Lorsque les cellules du cerveau meurent, leurs restes peuvent être détectés dans le sang. « Normalement, cependant, ces protéines sont rapidement dégradées dans le sang et ne sont donc pas très bien adaptées comme marqueurs de maladies neurodégénératives », a expliqué M. Jucker. « Une exception, cependant, est un petit morceau de neurofilament qui est étonnamment résistant à une telle dégradation », a déclaré M. Jucker. Le test sanguin est basé sur cette protéine. Dans l’étude actuelle, les scientifiques montrent que le filament s’accumule dans le sang bien avant l’apparition des symptômes cliniques – c’est-à-dire déjà dans la phase préclinique -, qu’il reflète de manière très sensible l’évolution de la maladie et permet de prévoir les développements futurs.

L’étude est basée sur des données et des échantillons de 405 personnes recueillis par un réseau de recherche international – le Dominantly Inherited Alzheimer Network (DIAN). Outre le DZNE, le HIH et l’hôpital universitaire de Tübingen, la Washington University School of Medicine à St.
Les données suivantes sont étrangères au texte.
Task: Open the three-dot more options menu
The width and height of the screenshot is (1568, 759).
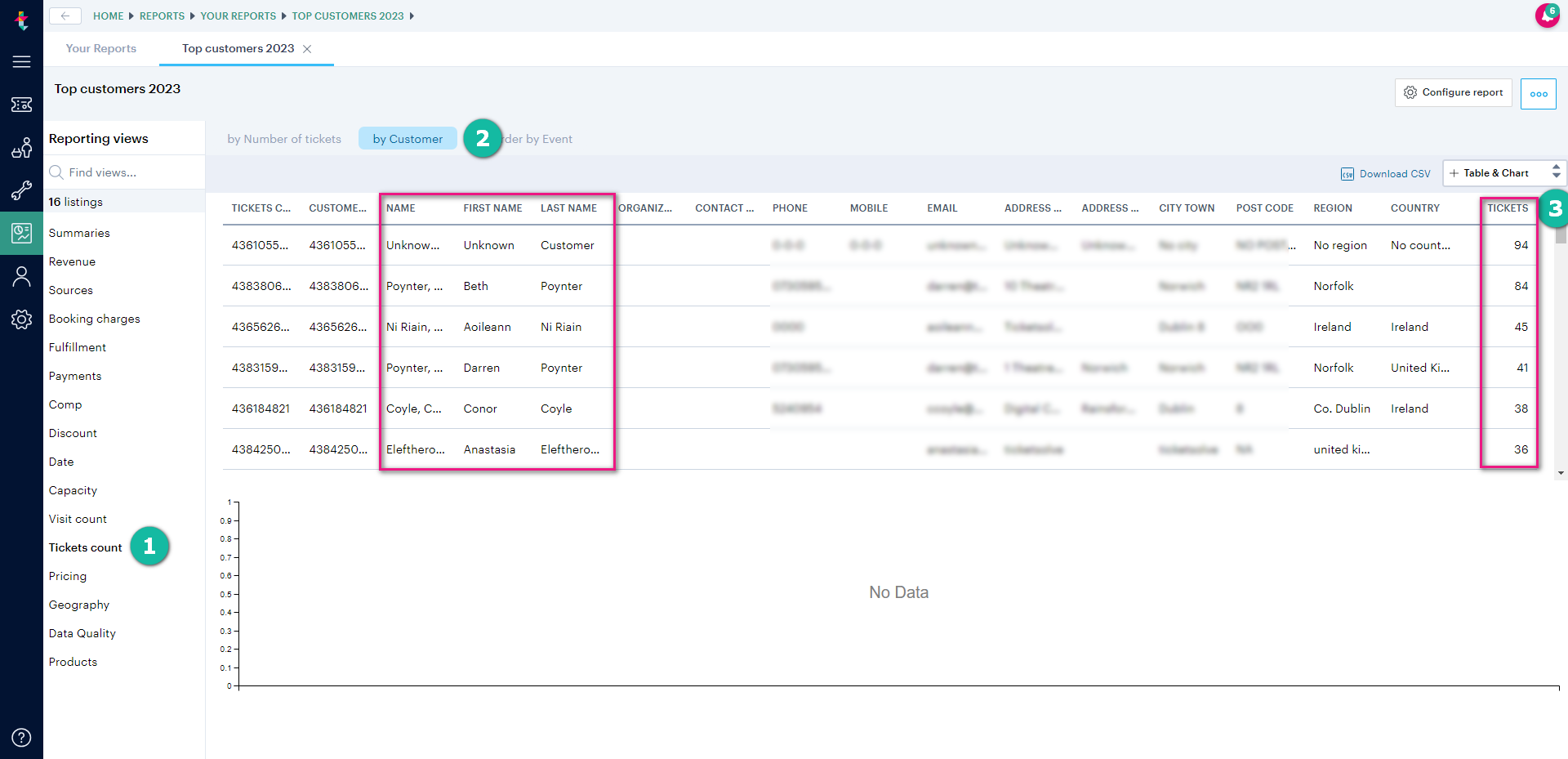Action: pos(1539,93)
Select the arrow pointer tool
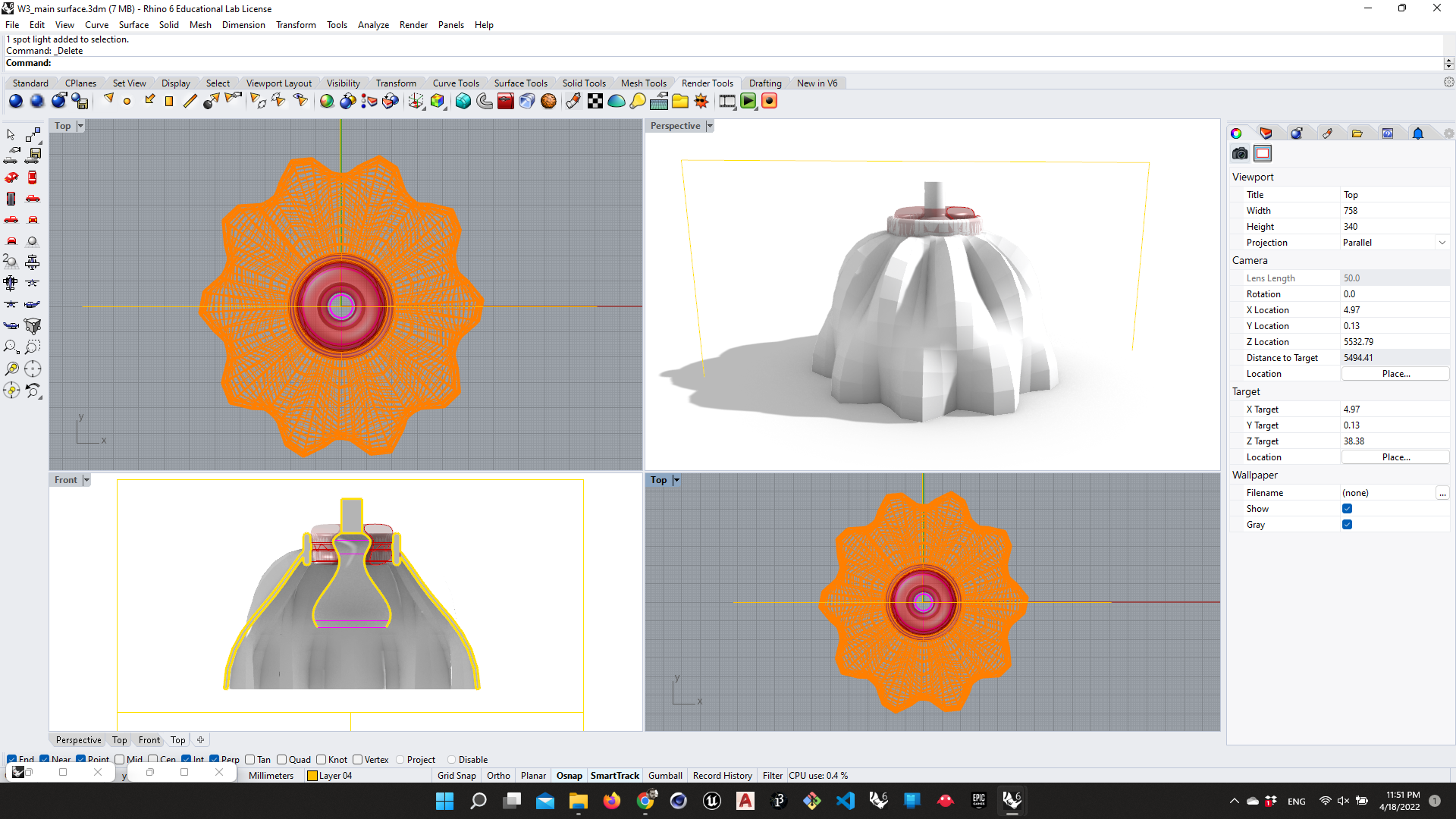 pyautogui.click(x=10, y=134)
Louis (USA) et d’autres institutions du monde entier sont également impliqués. Ce réseau étudie les familles dans lesquelles la maladie d’Alzheimer se manifeste à un âge précoce en raison de changements génétiques. Les analyses génétiques permettent de prédire avec une grande précision si et quand un membre de la famille va développer une démence.

Les signes avant-coureurs de la démence

Pour ces personnes, les chercheurs ont suivi l’évolution de la concentration des filaments d’année en année. Ils ont constaté que jusqu’à 16 ans avant l’apparition calculée des symptômes de la démence, il y avait des changements notables dans le sang. « Ce n’est pas la valeur absolue de la concentration du filament, mais son évolution dans le temps qui est vraiment significative et permet de faire des prévisions sur l’évolution future de la maladie », explique M. Jucker. Des études plus poussées ont montré que la modification de la concentration des neurofilaments reflète très précisément la dégradation neuronale et permet de faire de bonnes prévisions sur le développement du cerveau au cours des prochaines années. « Nous avons pu faire des prévisions sur la perte de masse cérébrale et les troubles cognitifs qui se sont effectivement produits deux ans plus tard », a déclaré M. Jucker.

Ainsi, alors qu’il a été constaté que le taux de changement de la concentration des filaments et la dégradation du tissu cérébral étaient étroitement corrélés, la corrélation avec le dépôt de protéines amyloïdes toxiques était beaucoup moins prononcée. Cette observation soutient l’hypothèse selon laquelle, bien que les protéines amyloïdes soient un déclencheur de la maladie, la dégradation neuronale se produit indépendamment dans la suite de l’évolution de la maladie.

Outil pour la recherche sur les thérapies

Les neurofilaments s’accumulent dans le sang non seulement dans la maladie d’Alzheimer, mais aussi au cours d’autres maladies neurodégénératives. Par conséquent, le test n’est que conditionnellement adapté au diagnostic de la maladie d’Alzheimer. « Cependant, le test montre l’évolution de la maladie de manière très précise et constitue donc un excellent outil pour étudier les nouvelles thérapies de la maladie d’Alzheimer dans le cadre d’études cliniques », a déclaré M. Jucker.